FRIDAY, March 29, 2024
nationthailand

How digitalisation can help achieve fair Asean migration

How digitalisation can help achieve fair Asean migration

Digital technologies are making it easier to access information and connect people.

They offer tremendous opportunities to simplify, secure and accelerate the migration process for the growing population of migrant workers in the Asia-Pacific region. The use of digital tools and platforms has spread across all sectors of our societies, including in the management of labour migration and services provided to migrant workers. Women and men migrant workers themselves are using apps and digital spaces to find jobs, connect with their communities and to transfer money home.

Encouraging free movement
Digital migration management platforms can help reduce the cost and time induced by formal recruitment processes, which too often pushes many women and men to migrate through informal, undocumented, and unsafe channels.
When digital management platforms also store important documents – such as work contracts, payment slips or medical certificates – they create a record of agreements, a digital trail. This can be useful if disputes about contract terms, repayments or other issues arise between a migrant worker and an employer or recruitment agency. Also emerging is the use of digital solutions to support migrant workers throughout the migration cycle, including legal assistance, welfare help and online training opportunities.
In addition to making the bureaucratic procedures simpler, more affordable and transparent, migrant workers can use digital technology to share knowledge and information. Online networks offer peer-to-peer assistance to migrant workers and help them to organise. By using online rating sites and apps, the workers can compare recruitment agencies, money transfer operators, and other service providers, which can help them make informed choices. Digital financial services can also help migrant workers manage their income and savings, and send money back home while avoiding traditional banking fees. Online complaint mechanisms can help migrant workers seek assistance, even when working in remote and isolated places. 

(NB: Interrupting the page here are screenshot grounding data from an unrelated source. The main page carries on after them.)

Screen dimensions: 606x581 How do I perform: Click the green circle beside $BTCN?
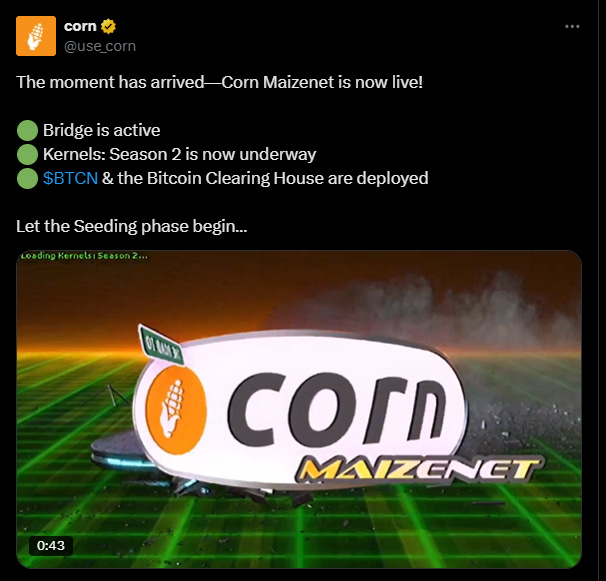click(27, 178)
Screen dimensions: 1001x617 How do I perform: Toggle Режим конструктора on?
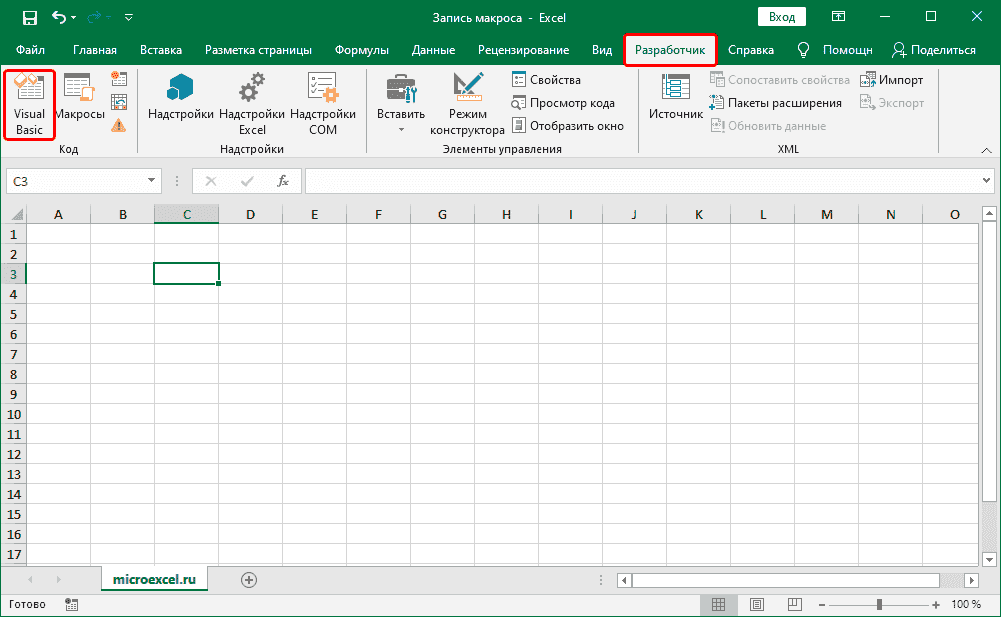(468, 104)
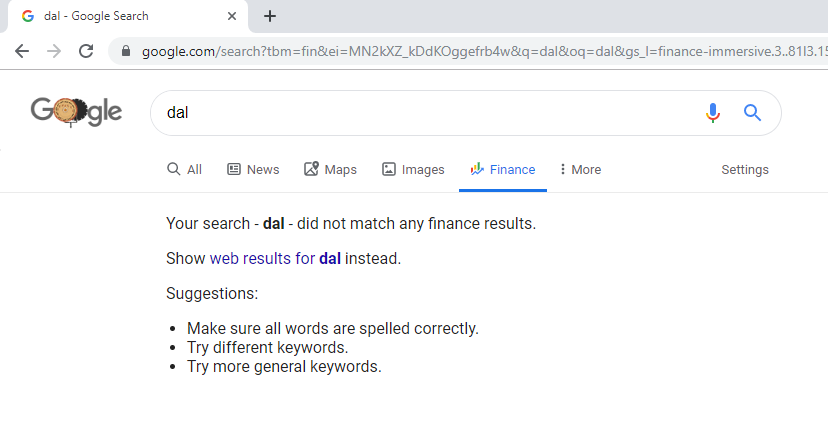Click the Google logo
Viewport: 828px width, 440px height.
[76, 111]
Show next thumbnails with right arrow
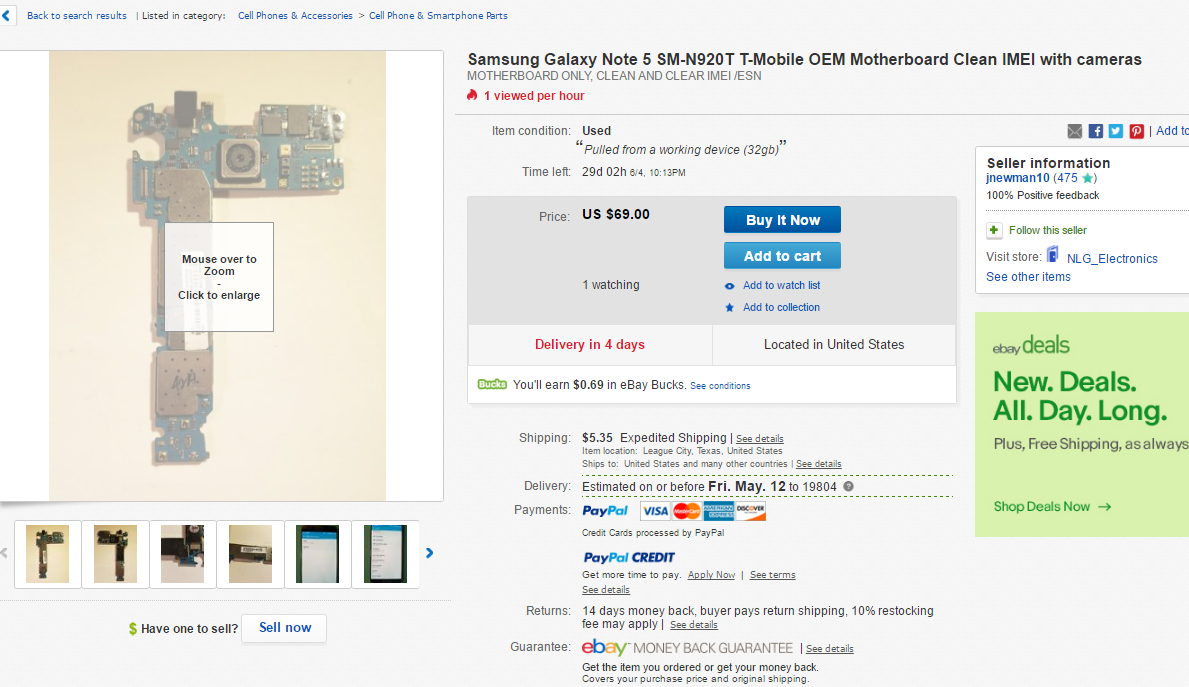Screen dimensions: 1189x687 430,553
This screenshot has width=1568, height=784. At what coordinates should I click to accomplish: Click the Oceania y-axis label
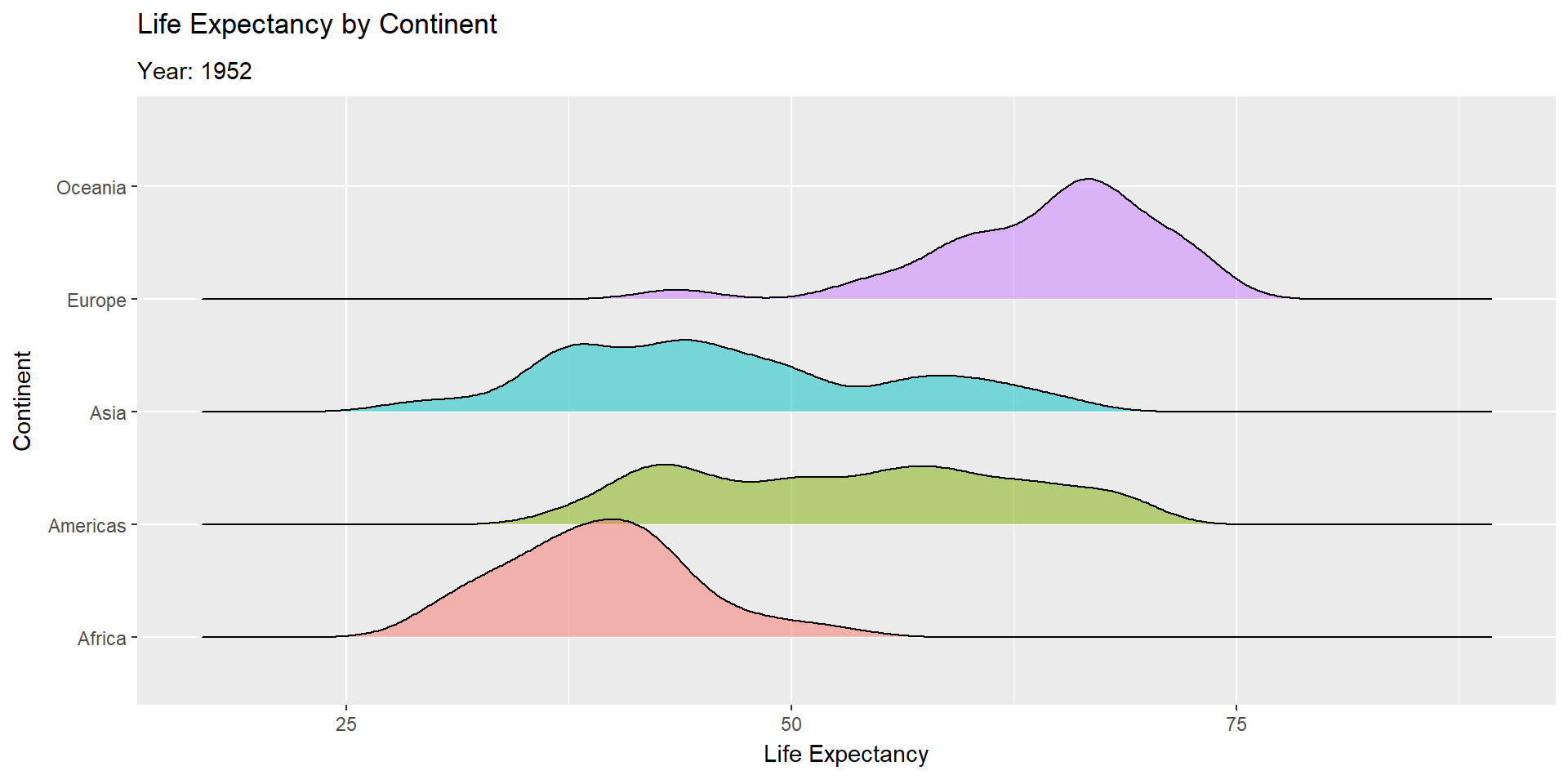coord(91,188)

Bridging the digital divide
The Asia-Pacific is home to more than half of the world’s Internet users. Every day around two billion people in the region go online, mostly through mobile phones. 
However impressive, Asia’s level of connectivity shouldn’t hide the fact that there are major gaps in the region. Gaps in terms of infrastructure, affordable devices and data plans as well as digital literacy need to be bridged to ensure equal access to services that help achieve fair migration. 
As digital and online tools become more embedded in everyday lives, the shortfalls of not using them will mount up for vulnerable workers – especially women migrants – who are already among the most disadvantaged in terms of access to mobile phones and Internet, potentially deepening the gap.
Technology presents many opportunities to advance safe and fair labour migration. Digitalisation does however also involve risks and challenges that need to be monitored and managed carefully. Asean countries, supported by the ILO, have engaged in a dialogue with all stakeholders to seize digital opportunities while addressing the complex challenges in terms of governance, migrant workers’ protection, migration and development linkages, and international cooperation. One step forward in building the future of work we want, where no one is left behind.

Anna Engblom is an International Labour Organisation specialist on labour migration in Asean.
Representatives of governments, workers, employers and civil society are gathering for the 11th Asean Forum on Migrant Labour in Singapore today to adopt recommendations on how to tap digitalisation to promote decent work for migrants across the region.